**** Excerpted passage ****
With few exceptions, most Exchange Traded Funds (ETFs) have done very well so far in 2019. For investors who took advantage of the opportunity in ETFs that follow the S&P 500 or similar large-cap stock indexes, this has rung especially true.

From the beginning of the year through the market close on April 23rd, the S&P 500 has risen nearly 17%. Most stock ETFs have tracked that performance closely. In fact, the first quarter of 2019 was the best first-quarter return for the S&P 500 of the last 21 years.

These gains would be hard to complain about if it weren’t for the fact that they just got us back to breakeven after the big drop last October-December. However, I think fund investors have cause to look forward to a continuation of the trends we have seen so far that could make the rest of 2019 a good year for ETFs.

What ETFs have done the best?

As I mentioned, ETFs that track large capitalization stocks like the S&P 500 or Dow Jones Industrial Average have done the best so far in 2019. The ETF that experienced the most growth in total investors was the Vanguard S&P 500 ETF (VOO) that saw investors place another $6.5 billion in the fund over the last 4 months.

Tracking right behind large-cap stock ETFs were those that invest in the stocks of emerging markets (EM) like Brazil, Russia, China and India. This is a little surprising, because investors are still concerned about trade disputes and tariff wars between the U.S. and China. But because EM funds are considered riskier than large cap funds, investors like the fact that they have been rising together. The correlation between risky and “safe” stock funds indicates that there is more strength behind the bull market than if large cap funds had been rising alone.

Adding a little more confidence to the rally is the group of ETFs representing corporate bonds. The outperformance of this group is a little less surprising than EM because investors have been very attracted to the relatively high dividends paid by these ETFs. For example, if you include the value of its dividends, the iShares High Yield Corporate Bond ETF (HYG) is up almost 8.5% this year, which is very good for a bond fund. For comparison, the Bloomberg Barclay's Aggregate Index, which tracks the performance of corporate bonds in the U.S. is only up 2.5% for the year.

The outlook for the top performers in 2019

A preference for large-cap stock and corporate bond ETFs is easier to understand if you know what the U.S. Federal Reserve (the Fed) has been promising about interest rates. If you have been shopping for a mortgage, you probably already know that rates have declined since the end of 2018 and are currently near the same level they were in January of last year.
**** Listed records ****
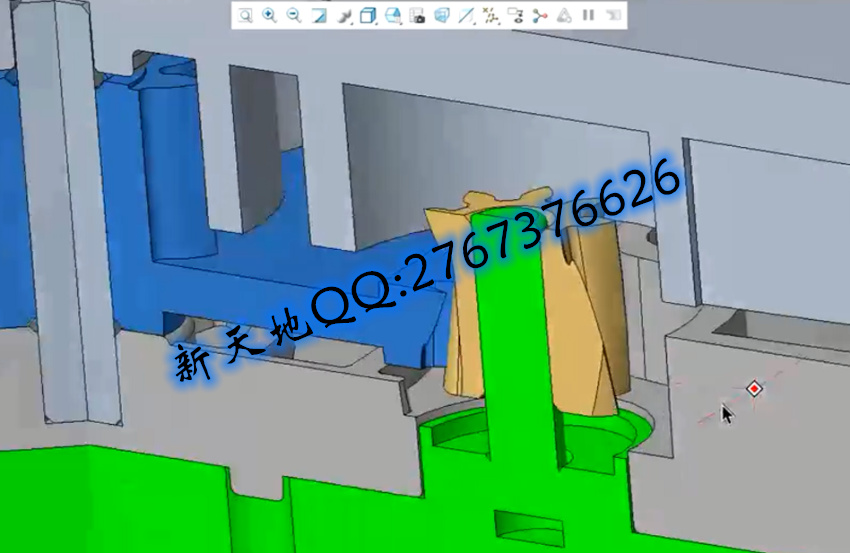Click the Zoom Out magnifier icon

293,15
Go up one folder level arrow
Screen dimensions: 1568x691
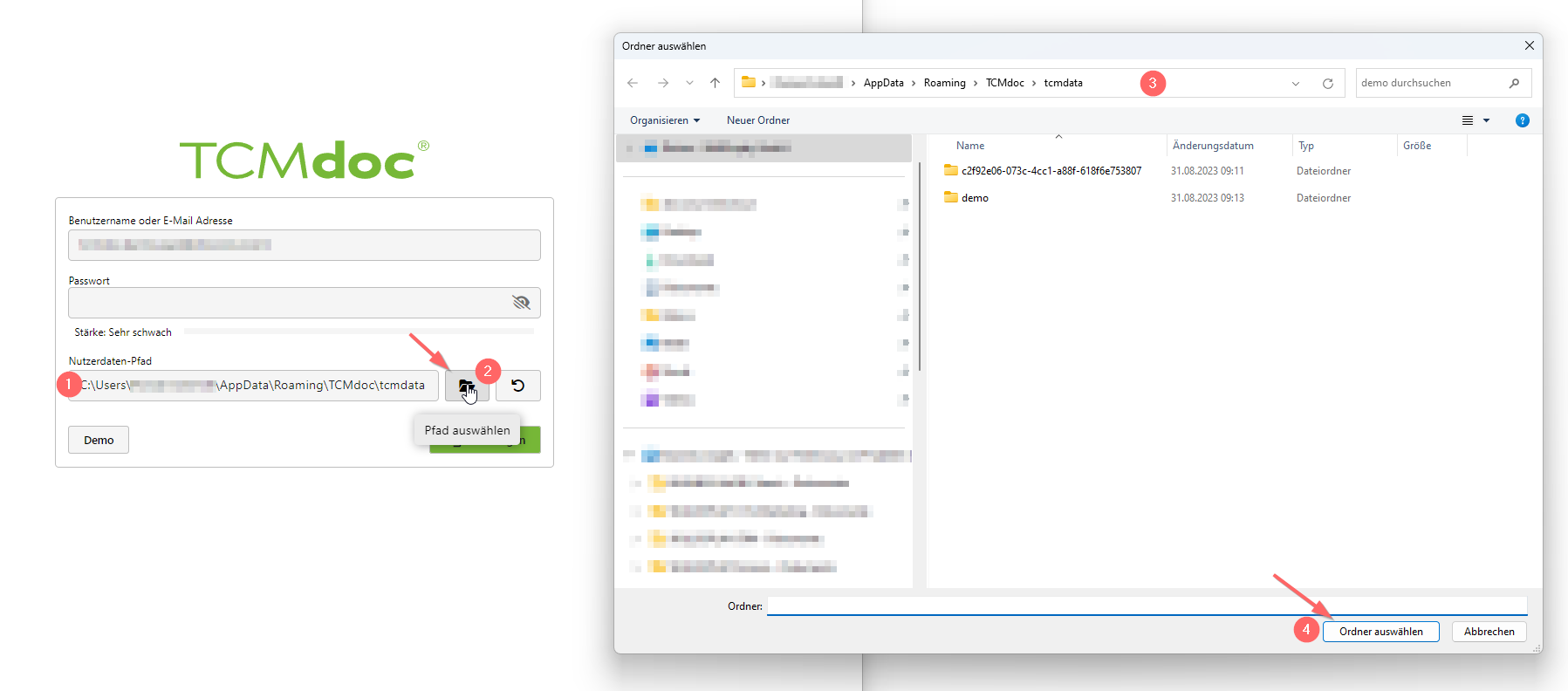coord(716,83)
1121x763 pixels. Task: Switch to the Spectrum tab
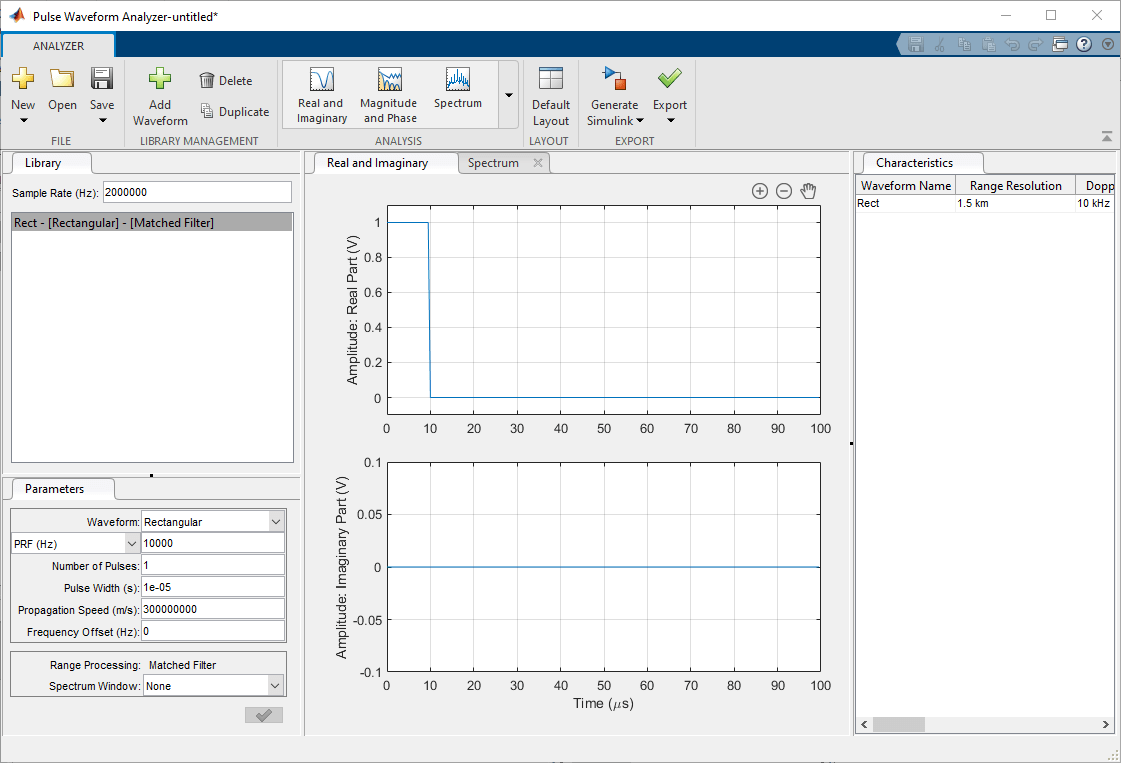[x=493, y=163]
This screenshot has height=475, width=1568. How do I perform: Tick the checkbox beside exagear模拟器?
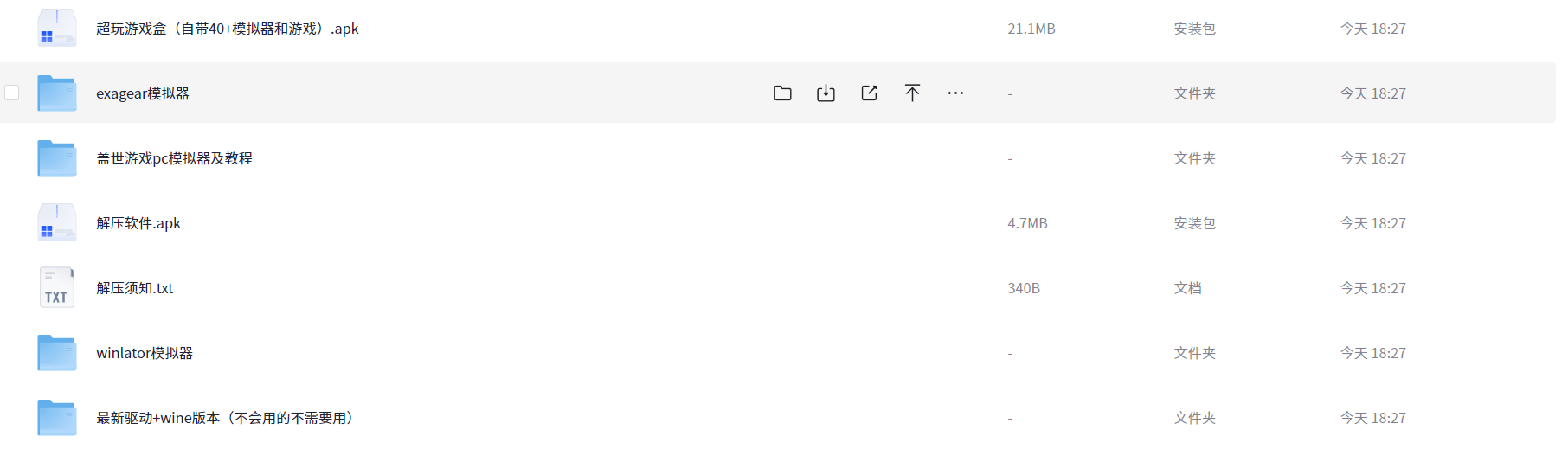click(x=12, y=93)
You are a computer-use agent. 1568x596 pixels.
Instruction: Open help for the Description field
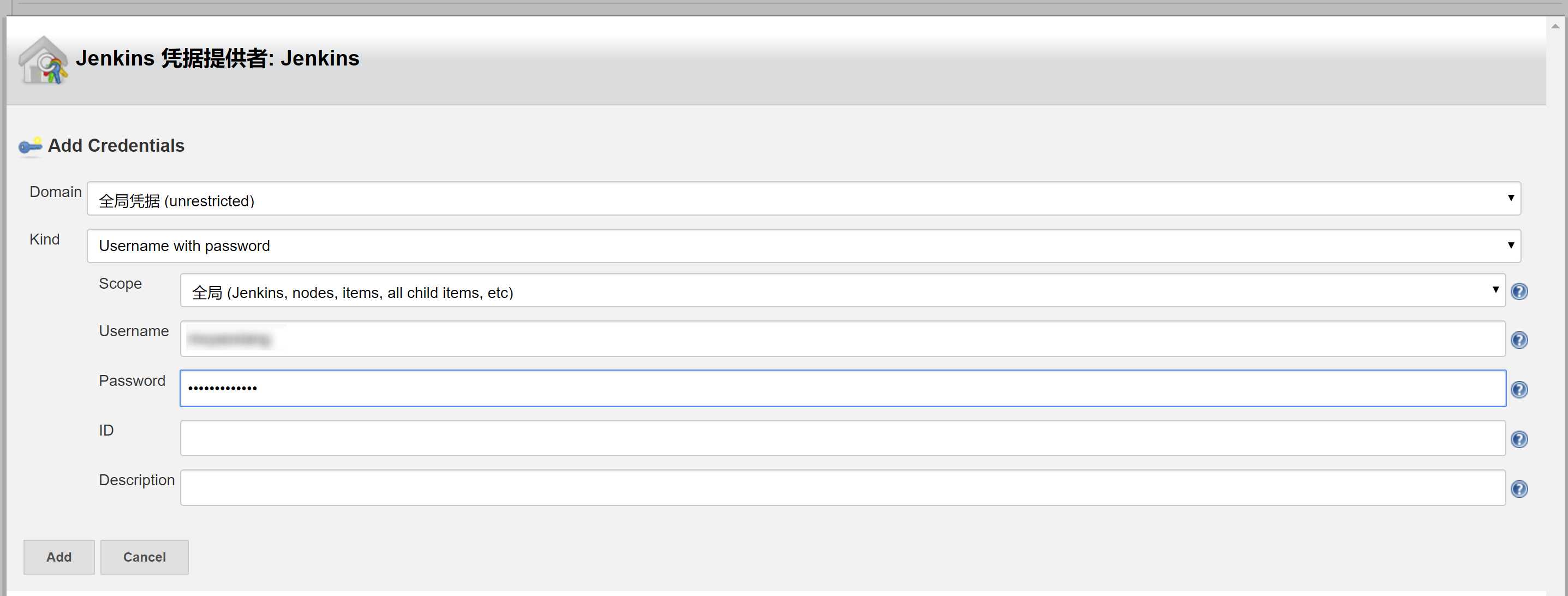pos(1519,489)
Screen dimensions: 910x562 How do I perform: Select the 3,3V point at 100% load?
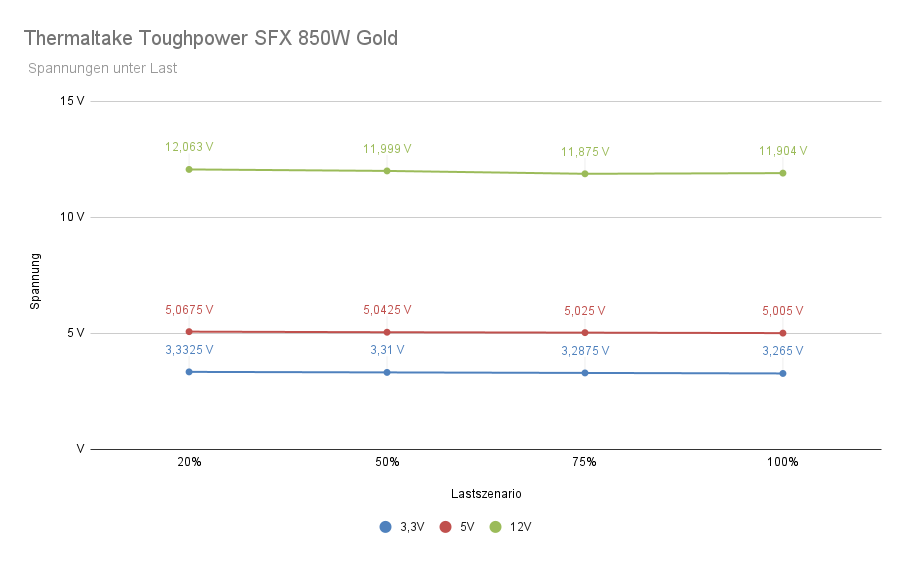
****
__Tasks to complete__.
(1) In the ETF article, how much money did investors add to the Vanguard S&P 500 ETF (VOO) over the last 4 months?
(2) Print the part of the ETF article that begins at the words "Adding a little" and stops after "for the year.".
(3) Carry on writing the ETF article from the point where it stops.
The data can be left aside.

__Expected results__.
(1) $6.5 billion.

(2)
Adding a little more confidence to the rally is the group of ETFs representing corporate bonds. The outperformance of this group is a little less surprising than EM because investors have been very attracted to the relatively high dividends paid by these ETFs. For example, if you include the value of its dividends, the iShares High Yield Corporate Bond ETF (HYG) is up almost 8.5% this year, which is very good for a bond fund. For comparison, the Bloomberg Barclay's Aggregate Index, which tracks the performance of corporate bonds in the U.S. is only up 2.5% for the year.

(3)
If interest rates are low, investors tend to favor “income” over growth. Dividends are more valuable while rates are low, and the Fed has promised to resist raising rates again in 2019. Large cap stocks and corporate bonds are sources of income, so investors have favored those funds.

Because economic growth is a little slow right now and the Fed has promised (more or less) not to raise rates again this year, I expect these trends to continue. We may not get another 17% worth of gains in a 90-day period, but I think the preference for income will help large-cap and corporate bond funds outperform.

Which ETFs have done the worst?

The big bullish move in stocks in 2019 indicates that investors were willing to take on more risk and may have oversold the stock market at the end of 2018. Even though funds with large dividends performed well, investors haven’t seemed very worried about adding “safety” funds to their portfolio.

For example, if investors start to panic, they will buy funds that track things like gold or U.S. Treasury bonds. These assets don’t pay much, if any, income and they aren’t usually expected to grow; however, they are usually safer than stocks in a bad market.

The largest ETF that tracks gold-bullion, the SPDR Gold Shares ETF (GLD), is down nearly -1% for the year so far. The largest ETF that tracks long-term U.S. Treasury bonds, the iShares 20+Year Treasury Bond ETF (TLT), is only up a measly +0.67% for the year.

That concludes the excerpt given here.